Information Security Policy

Overview

Keeping our customers' data protected at all times is our highest priority. This security overview provides a high-level overview of the security practices put in place to achieve that objective.

Have questions or feedback? Feel free to reach out to us at infosec@madstreetden.com

Dedicated Security Team

Our dedicated Information Security team reviews the processes established for Information and Data Security periodically. It also audits adherence to processes by different departments. The Information Security team establishes and propagates the best practices of Information Security throughout the organization.

Infrastructure

All of our services run in the cloud. We don’t host or run our own routers, load balancers, DNS servers, or physical servers.

Our service is built on Amazon Web Services, which is certified by several standards like ISO 270001, SOC2, SOC3 etc. A full list of compliant standards can be found here. They provide strong security measures to protect our infrastructure. You can read more about their practices here.

Network level security monitoring and protection

All the resources inside the datacenter are secured using a Virtual Private Cloud (VPC). Firewalls are configured to allow traffic to only required endpoints. The entire VPC is monitored by a Learning Intrusion Detection System (IDS) which analyses the network flow logs of VPC and raises alarms on any detected suspicious activity.

Data encryption

All the product services are delivered using Encrypted SSL communication using TLS 1.0, TLS 1.1 and TLS 1.2. Secret keys, and other confidential information, are secured using a centralized Secrets Manager. The files stored in the cloud storage, and are encrypted using server side encryption using AES-256 encryption. The data stored in the databases are encrypted using block-level encryption.
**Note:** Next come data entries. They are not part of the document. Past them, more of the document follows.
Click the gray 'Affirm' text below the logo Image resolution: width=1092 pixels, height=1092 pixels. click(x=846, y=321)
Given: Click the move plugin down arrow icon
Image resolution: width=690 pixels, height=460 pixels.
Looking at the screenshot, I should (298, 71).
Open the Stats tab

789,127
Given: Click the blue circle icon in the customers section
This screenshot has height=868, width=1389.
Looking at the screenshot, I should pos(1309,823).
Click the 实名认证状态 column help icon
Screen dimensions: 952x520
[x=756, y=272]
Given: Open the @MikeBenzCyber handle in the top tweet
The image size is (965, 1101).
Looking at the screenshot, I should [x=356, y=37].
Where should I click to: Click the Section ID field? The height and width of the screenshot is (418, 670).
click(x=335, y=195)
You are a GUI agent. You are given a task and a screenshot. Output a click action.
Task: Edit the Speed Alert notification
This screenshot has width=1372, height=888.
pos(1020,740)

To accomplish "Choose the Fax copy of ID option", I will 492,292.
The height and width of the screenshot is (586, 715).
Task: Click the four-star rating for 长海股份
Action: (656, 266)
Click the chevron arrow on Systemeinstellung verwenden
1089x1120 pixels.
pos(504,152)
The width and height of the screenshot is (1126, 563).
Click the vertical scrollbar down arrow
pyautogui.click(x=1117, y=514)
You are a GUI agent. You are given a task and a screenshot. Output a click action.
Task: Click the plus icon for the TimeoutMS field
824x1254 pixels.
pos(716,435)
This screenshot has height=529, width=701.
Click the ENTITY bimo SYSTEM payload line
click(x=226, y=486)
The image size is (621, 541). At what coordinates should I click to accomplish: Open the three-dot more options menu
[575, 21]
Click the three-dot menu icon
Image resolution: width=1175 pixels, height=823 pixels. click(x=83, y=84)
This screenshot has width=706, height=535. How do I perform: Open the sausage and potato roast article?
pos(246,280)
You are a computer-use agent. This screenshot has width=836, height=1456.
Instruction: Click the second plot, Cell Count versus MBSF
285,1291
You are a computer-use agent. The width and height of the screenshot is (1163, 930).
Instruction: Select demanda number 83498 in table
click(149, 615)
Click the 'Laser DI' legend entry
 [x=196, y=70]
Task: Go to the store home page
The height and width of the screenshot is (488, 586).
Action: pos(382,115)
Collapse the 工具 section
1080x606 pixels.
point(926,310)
Business continuity and disaster recovery

We back up all our critical assets and regularly attempt to restore the backup to guarantee a fast recovery in case of disaster. All our backups are encrypted.

User protection

  • Role-based access control

Role-based access control (RBAC) is offered on all our accounts and allows our users to define roles and permissions.

Employee access

Our strict internal procedure prevents any employee or administrator from gaining access to user data. Limited exceptions can be made for customer support.

All our employees sign a Non-Disclosure and Confidentiality Agreement when joining the company to protect our customers' sensitive information.